▶ Goal: Copy the part of the material that opens with the line containing "Image resolution: width=1024" and closes with the line containing "incili is located at coordinates (238, 576).", reproducing each line exactly.

▶ Material provided:
☆ ☆ ☆ ☆ ☆ ☆ ☆
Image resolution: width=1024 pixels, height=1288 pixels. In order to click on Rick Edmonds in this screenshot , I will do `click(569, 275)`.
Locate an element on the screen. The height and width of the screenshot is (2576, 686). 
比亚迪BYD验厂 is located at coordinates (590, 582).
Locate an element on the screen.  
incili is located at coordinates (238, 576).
☆ ☆ ☆ ☆ ☆ ☆ ☆
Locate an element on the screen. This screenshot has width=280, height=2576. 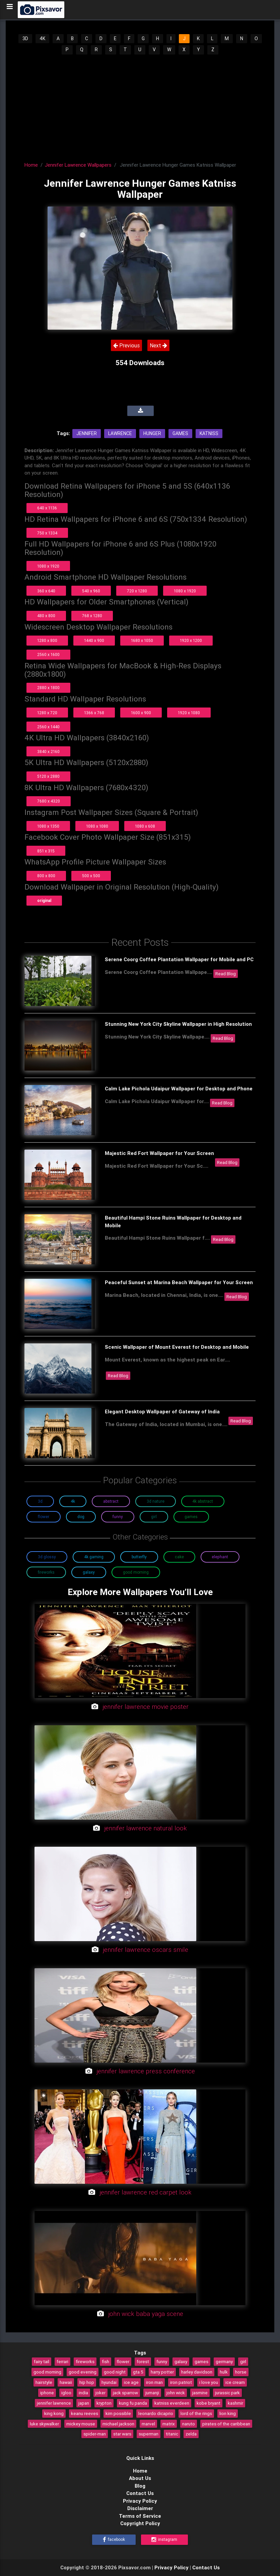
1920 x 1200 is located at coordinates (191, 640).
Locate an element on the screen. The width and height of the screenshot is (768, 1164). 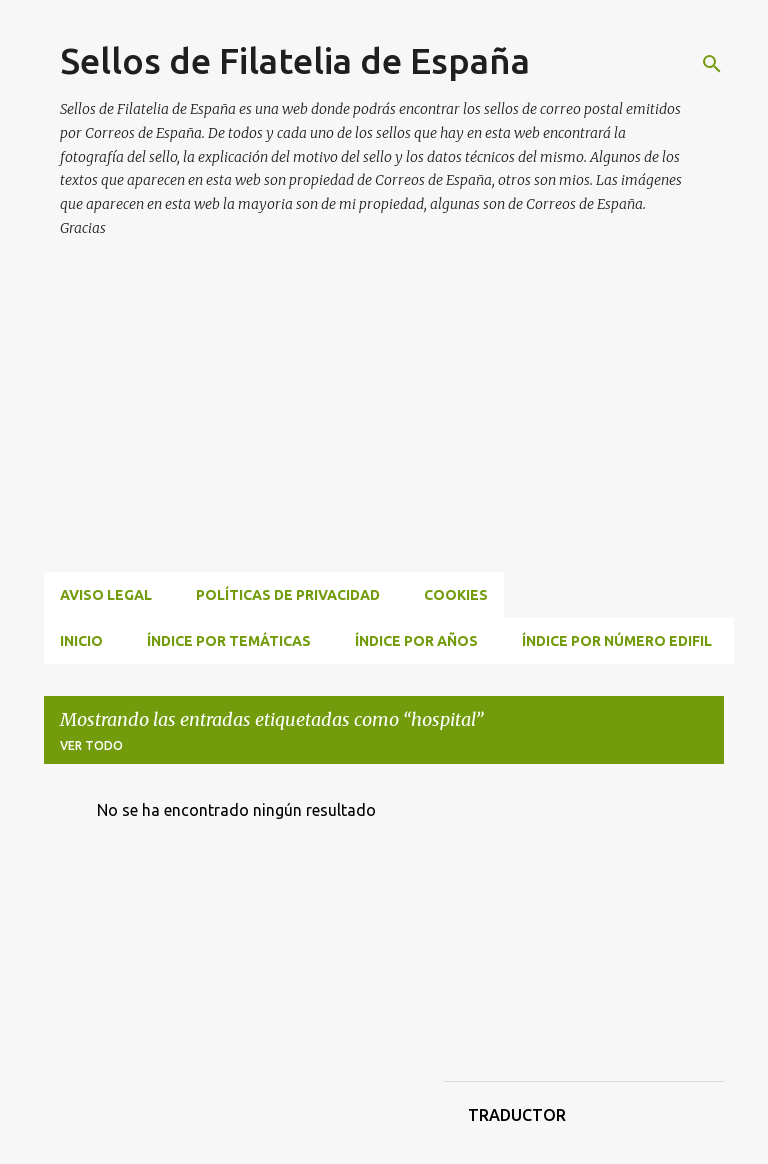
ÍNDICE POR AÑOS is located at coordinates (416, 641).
☆ ☆ ☆ ☆ ☆ ☆ ☆
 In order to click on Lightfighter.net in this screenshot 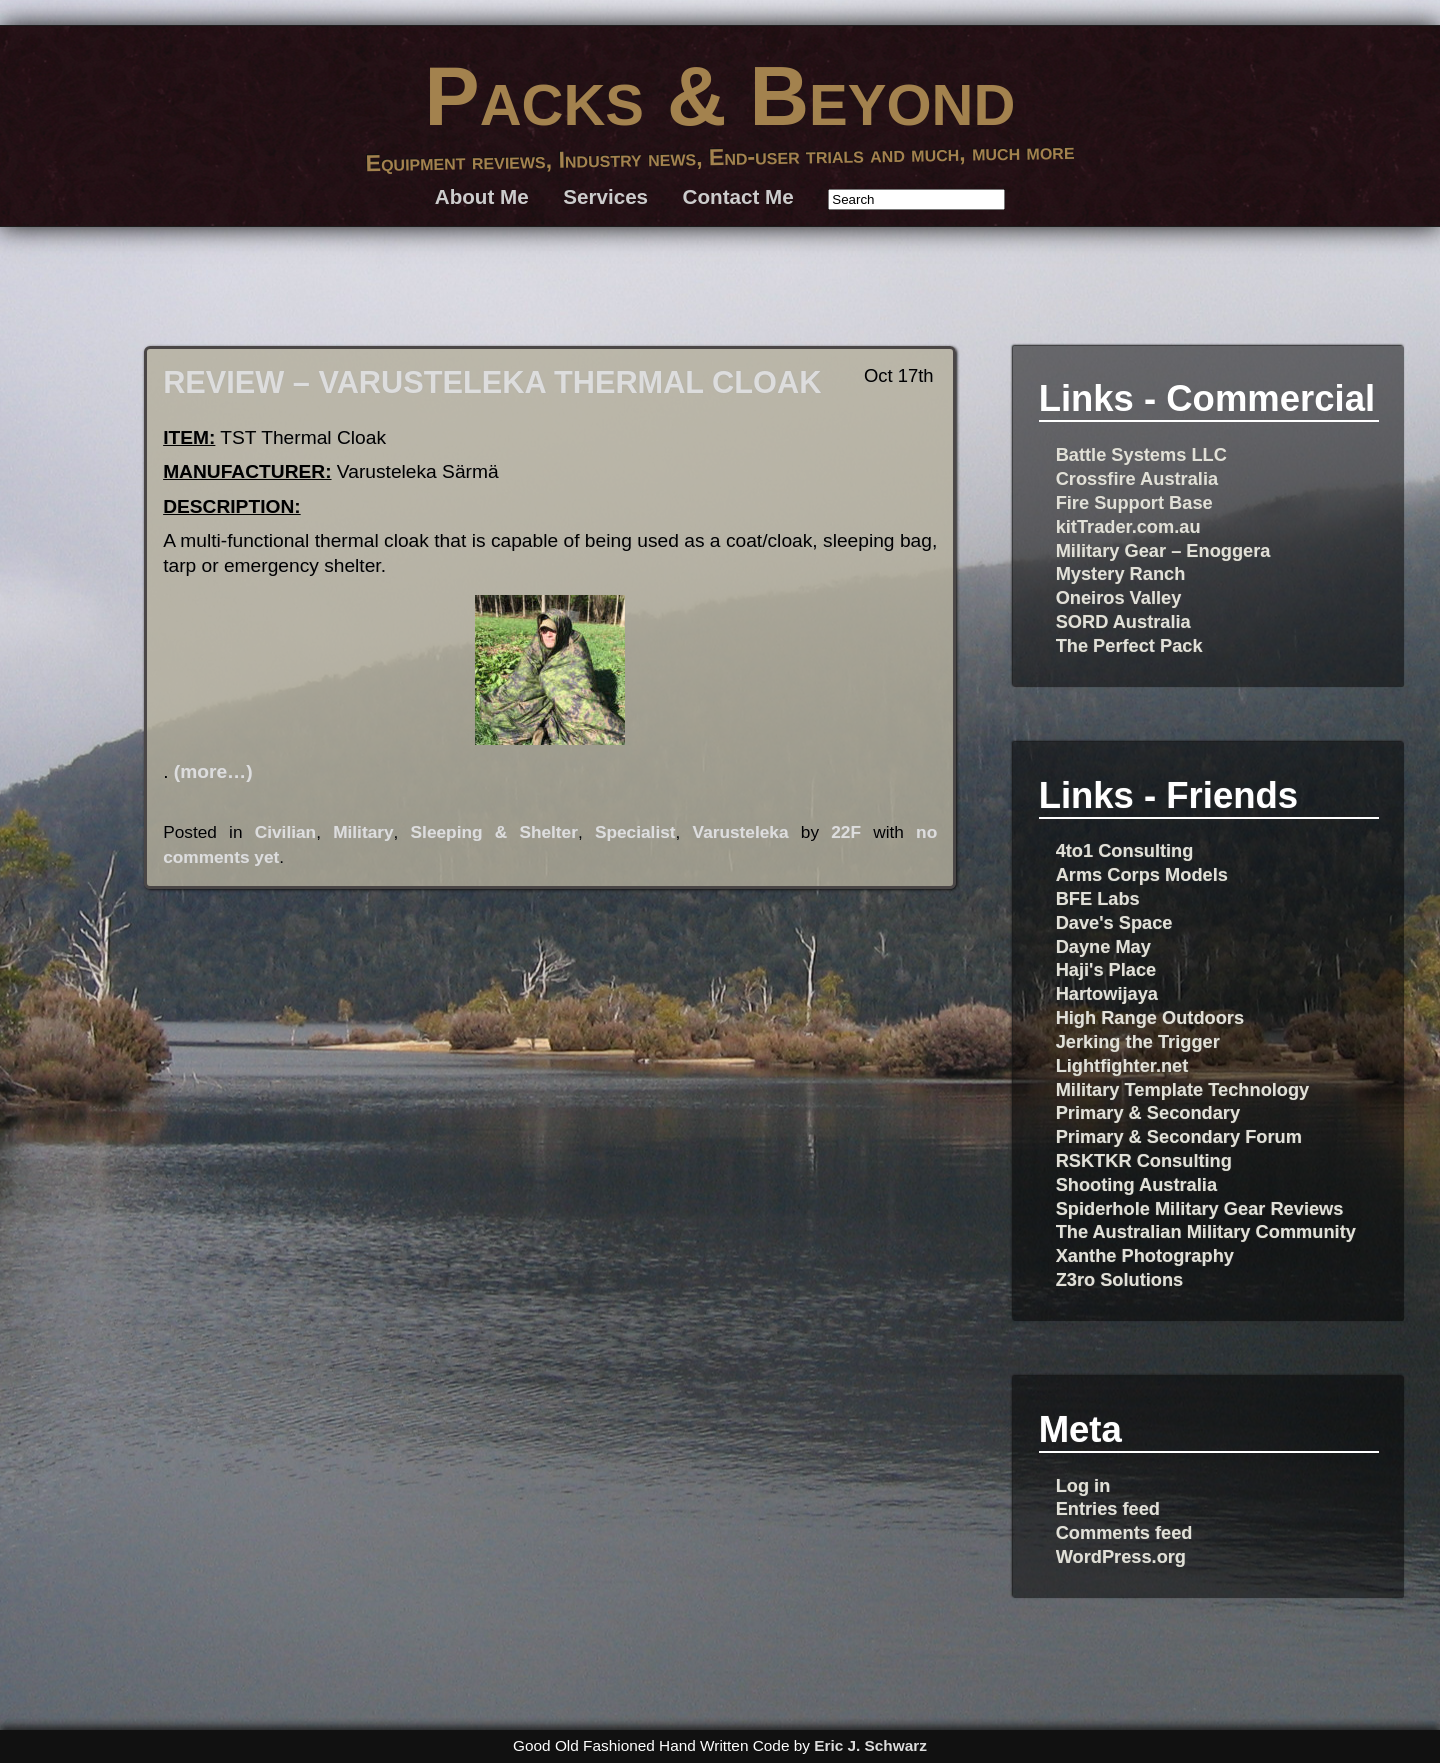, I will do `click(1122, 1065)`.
☆ ☆ ☆ ☆ ☆ ☆ ☆
▶ Exercise result:
Image resolution: width=1024 pixels, height=1288 pixels. In order to click on Rick Edmonds in this screenshot , I will do `click(569, 275)`.
Locate an element on the screen. The height and width of the screenshot is (2576, 686). 
比亚迪BYD验厂 is located at coordinates (590, 582).
Locate an element on the screen.  
incili is located at coordinates (238, 576).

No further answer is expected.